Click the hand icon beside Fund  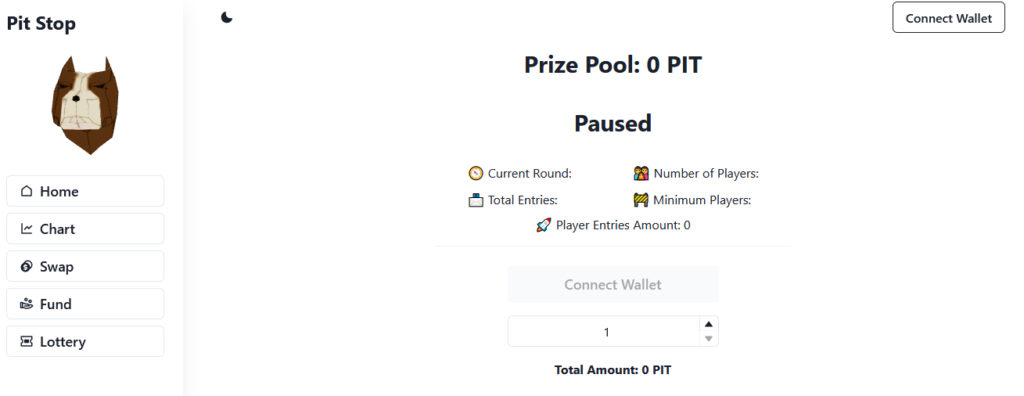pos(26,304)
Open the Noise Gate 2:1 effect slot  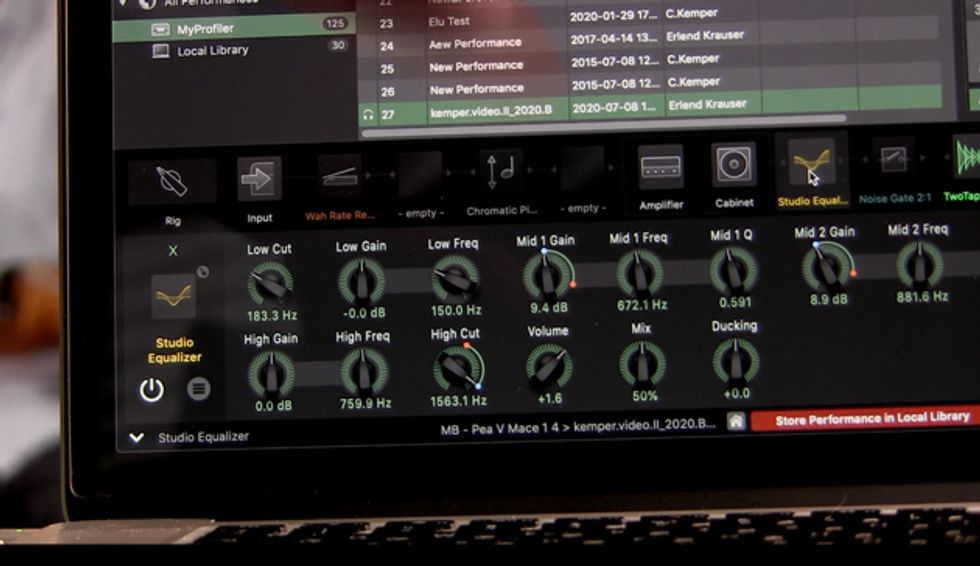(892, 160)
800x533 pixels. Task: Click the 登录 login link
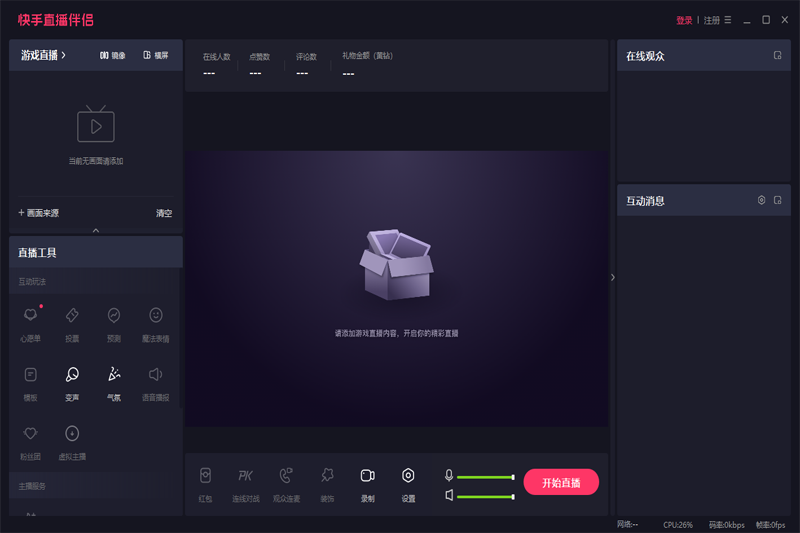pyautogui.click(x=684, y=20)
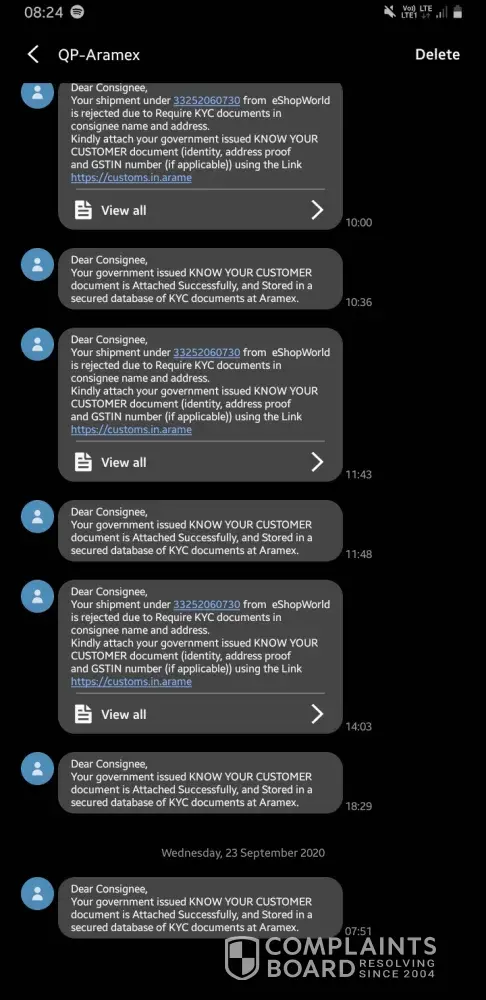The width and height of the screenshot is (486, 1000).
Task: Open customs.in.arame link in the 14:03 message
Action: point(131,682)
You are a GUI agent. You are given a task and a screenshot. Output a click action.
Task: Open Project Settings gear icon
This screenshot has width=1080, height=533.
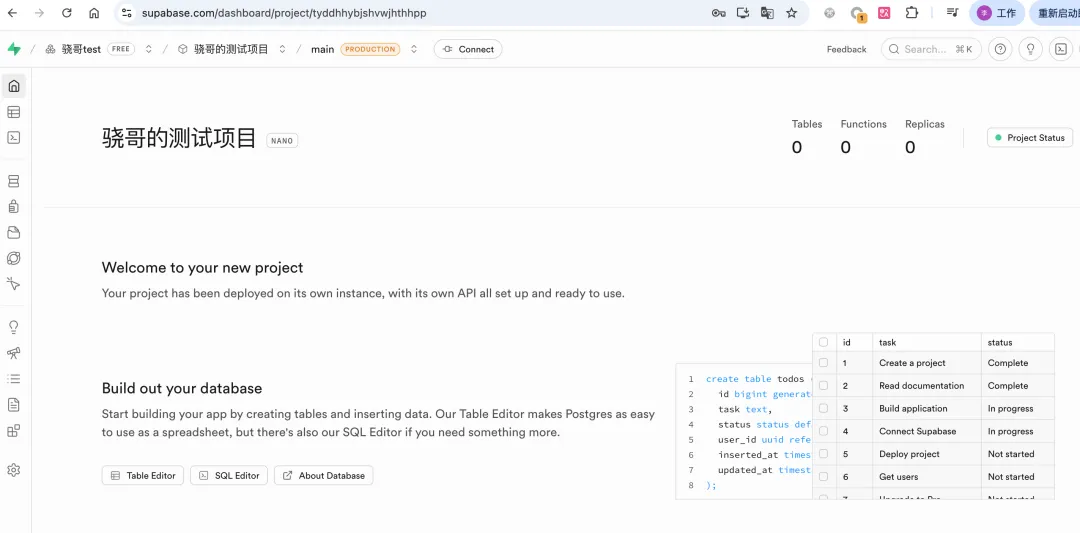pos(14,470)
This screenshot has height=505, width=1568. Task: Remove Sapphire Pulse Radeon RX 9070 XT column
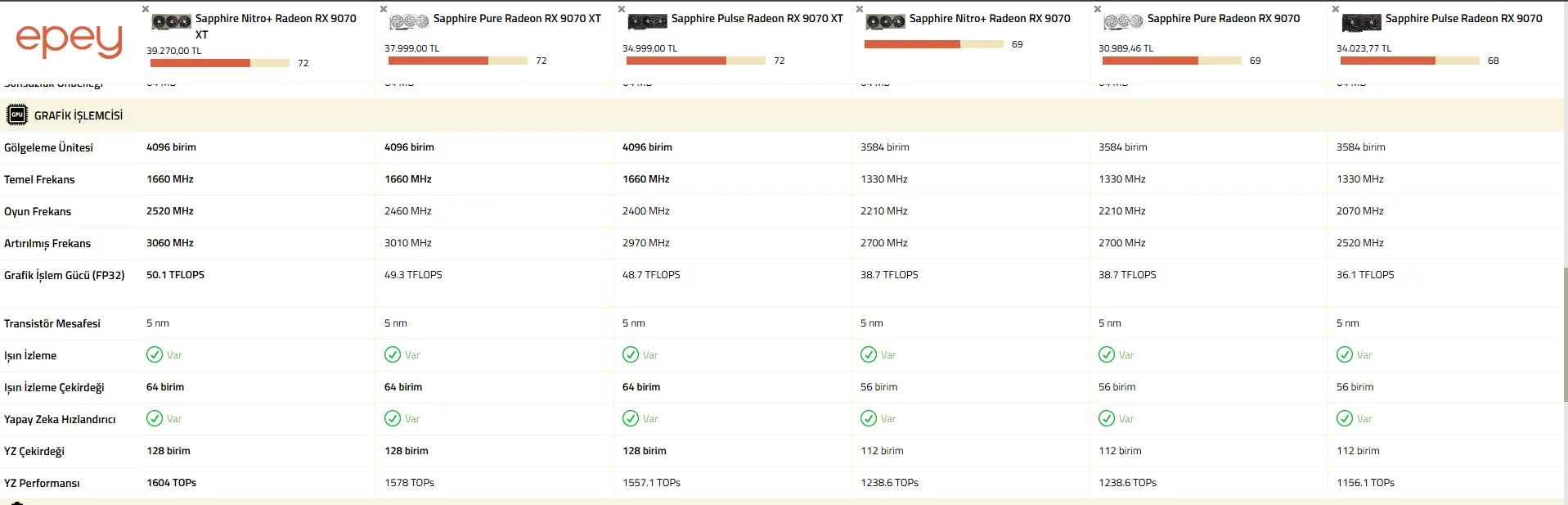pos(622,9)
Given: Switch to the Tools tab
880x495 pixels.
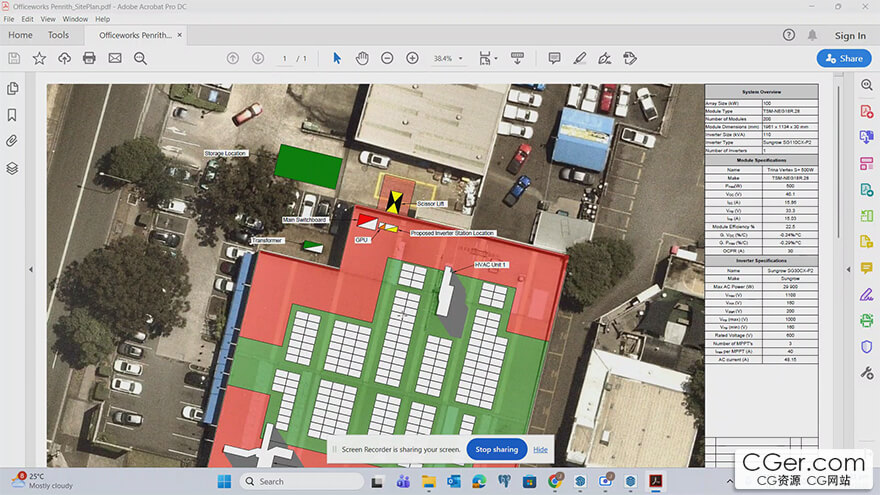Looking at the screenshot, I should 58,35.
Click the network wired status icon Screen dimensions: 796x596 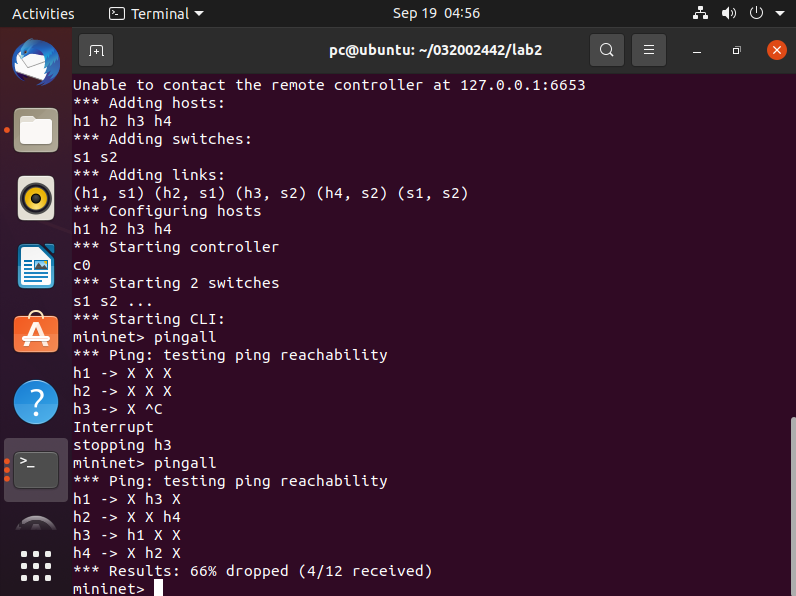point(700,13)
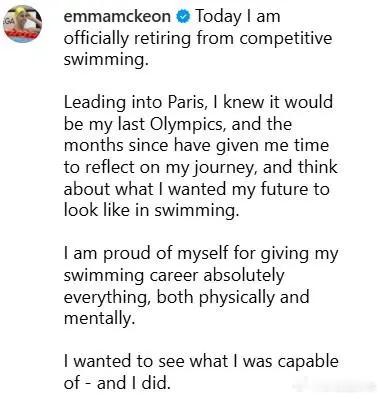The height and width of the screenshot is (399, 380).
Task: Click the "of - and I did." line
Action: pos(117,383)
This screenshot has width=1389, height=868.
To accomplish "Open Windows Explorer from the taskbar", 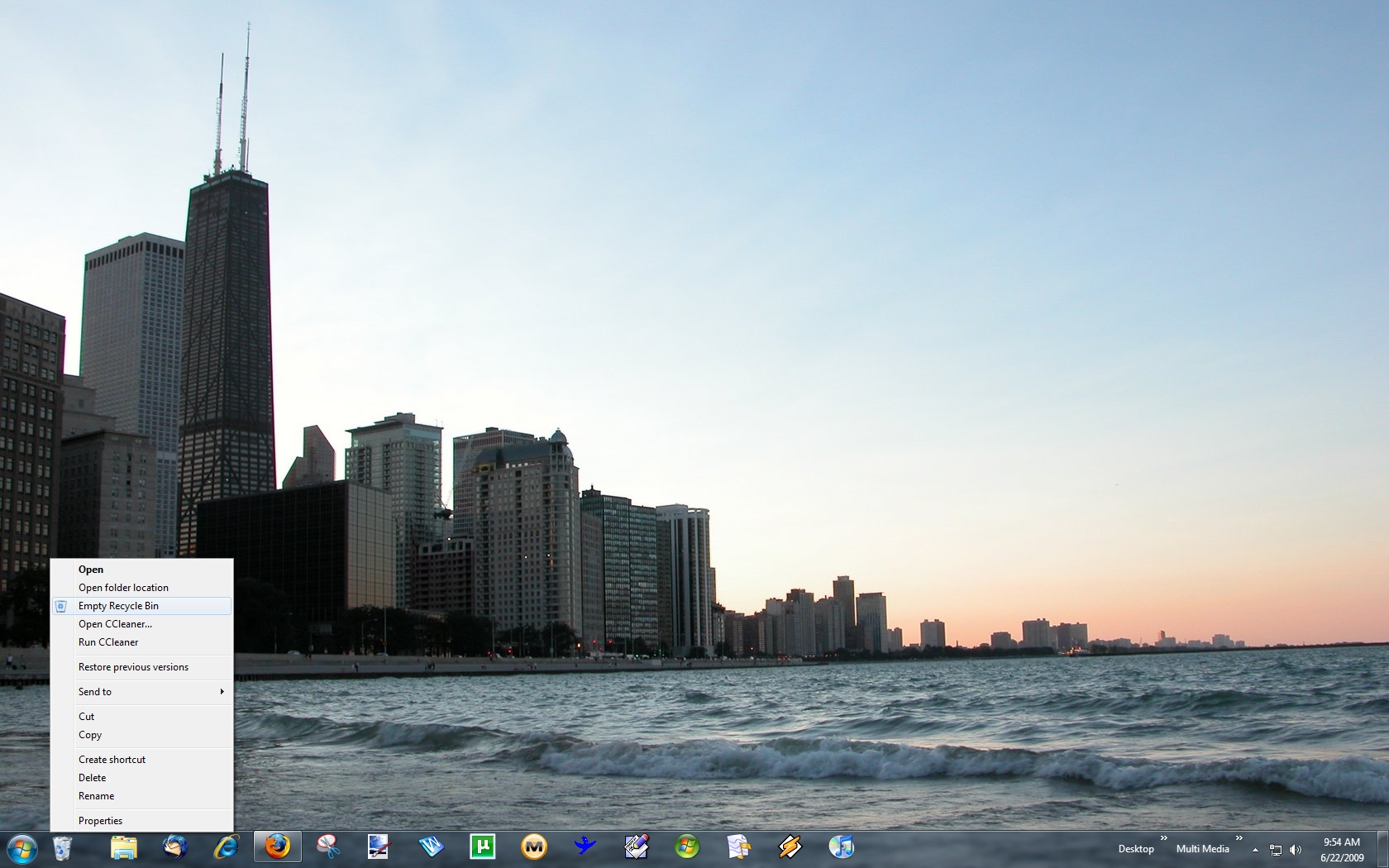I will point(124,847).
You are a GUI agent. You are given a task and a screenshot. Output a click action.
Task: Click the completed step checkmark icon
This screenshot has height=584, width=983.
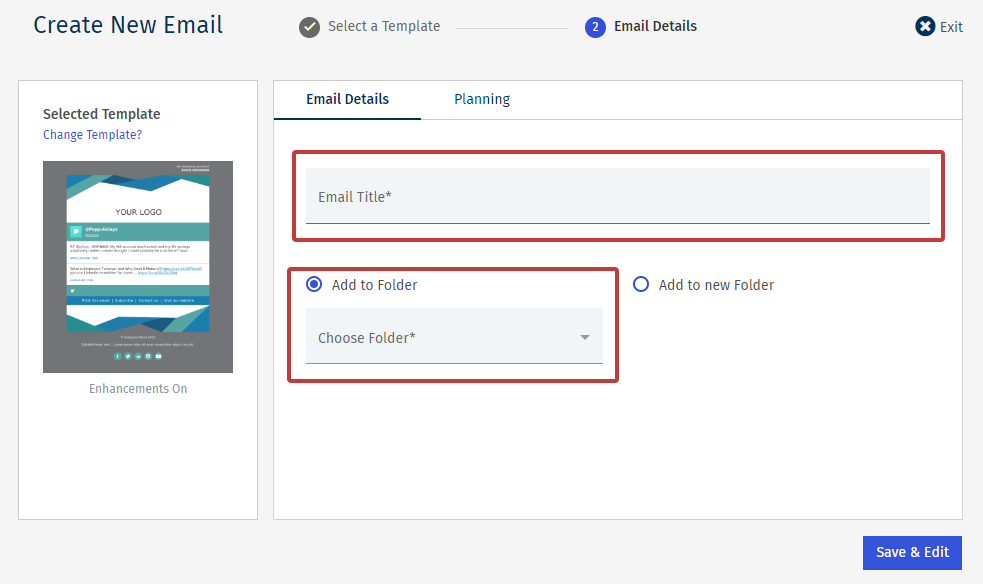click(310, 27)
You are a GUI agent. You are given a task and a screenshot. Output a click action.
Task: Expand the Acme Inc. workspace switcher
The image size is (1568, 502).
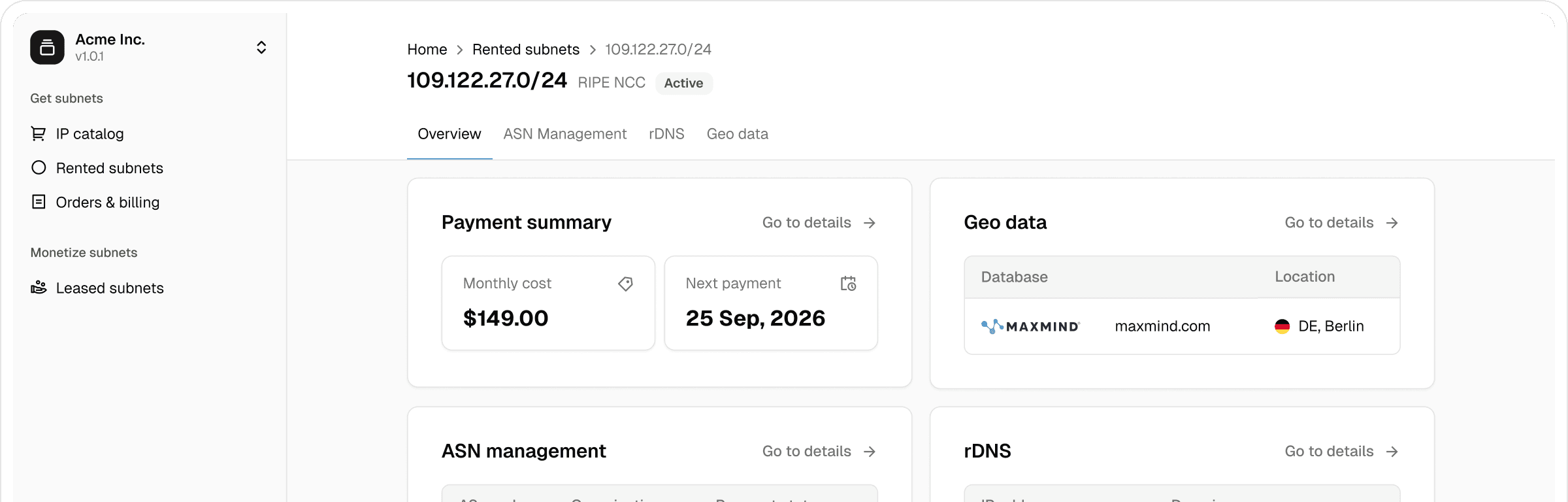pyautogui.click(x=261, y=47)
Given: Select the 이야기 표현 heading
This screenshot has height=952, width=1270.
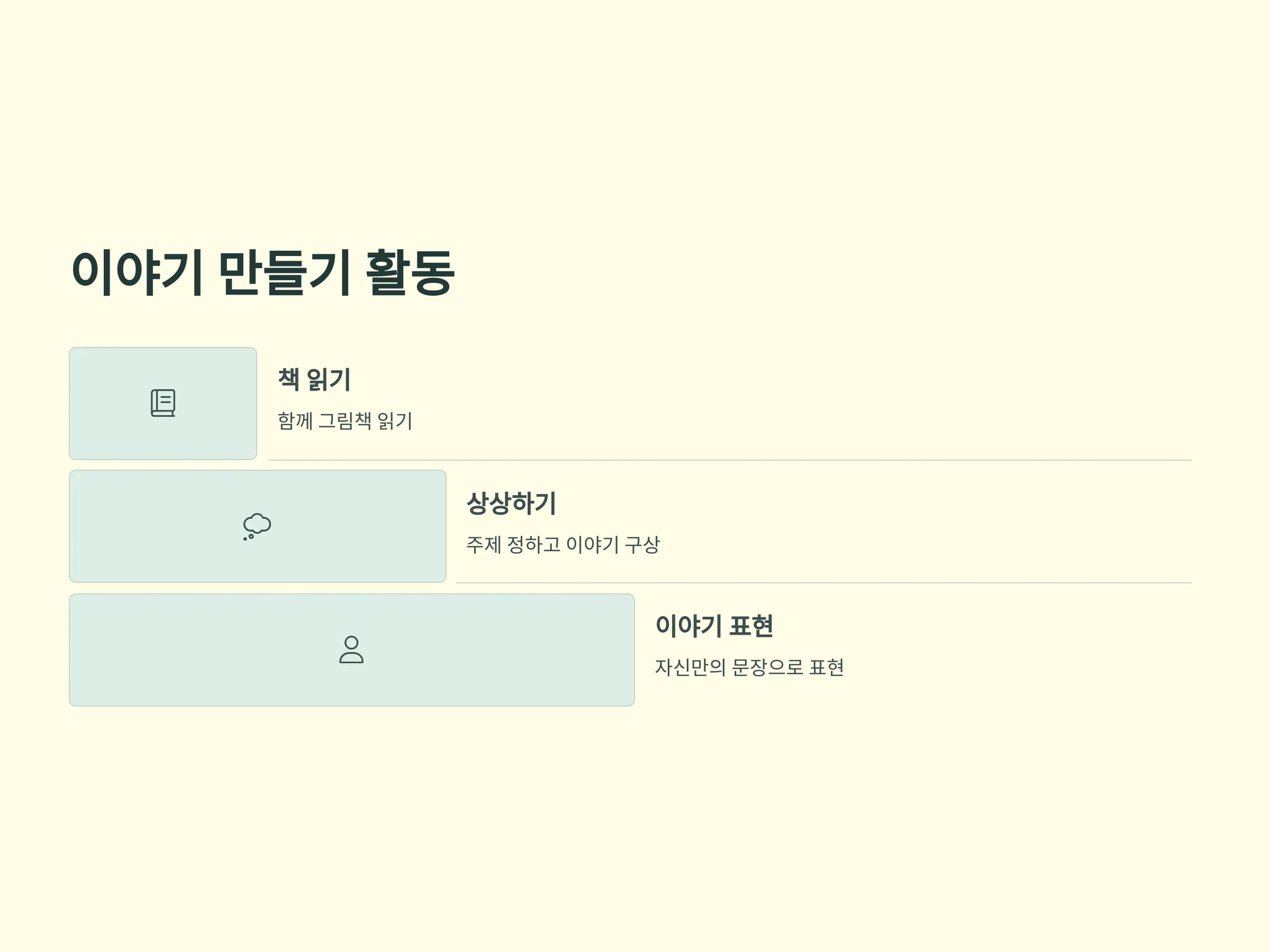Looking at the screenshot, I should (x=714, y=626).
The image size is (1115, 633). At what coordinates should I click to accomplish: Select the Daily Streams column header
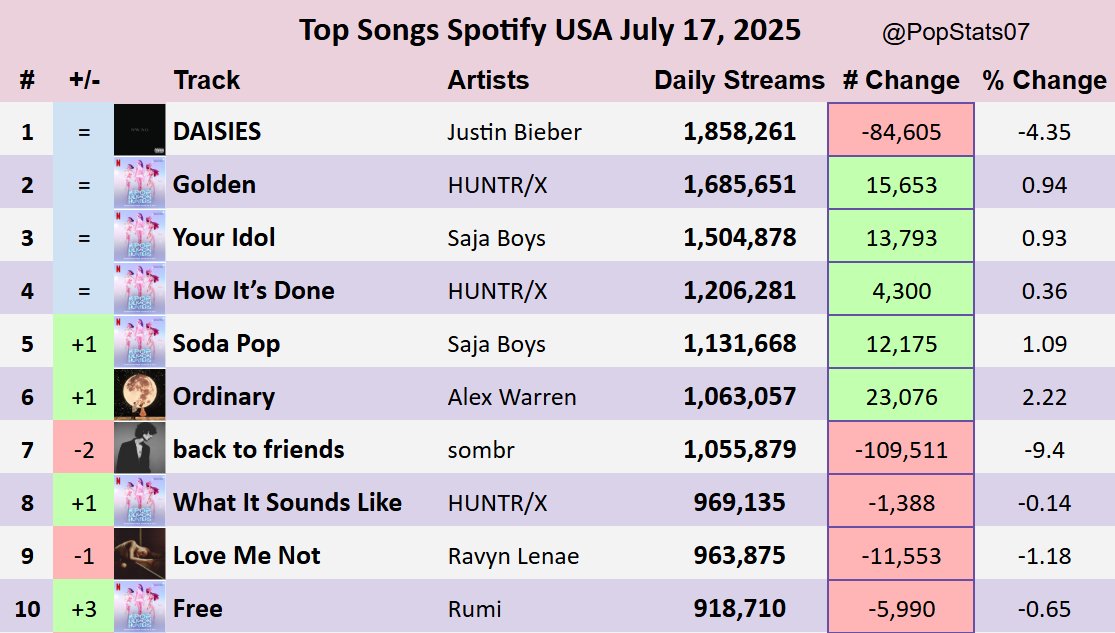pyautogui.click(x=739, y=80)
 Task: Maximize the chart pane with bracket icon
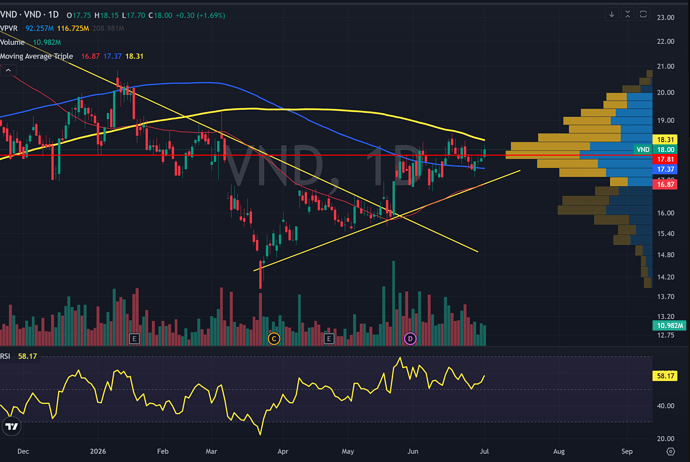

*****

Leaving every picture aside, reproduce exactly the lines above from the one with "This screenshot has height=584, width=983." up to and including the one with "Given: Select the 이야기 표현 heading", and no others.

This screenshot has height=584, width=983.
click(310, 27)
You are a GUI agent. You are given a task and a screenshot. Output a click action.
Task: Expand the Acme Inc. workspace switcher
The image size is (1568, 502).
pyautogui.click(x=261, y=47)
Given: Select the 이야기 표현 heading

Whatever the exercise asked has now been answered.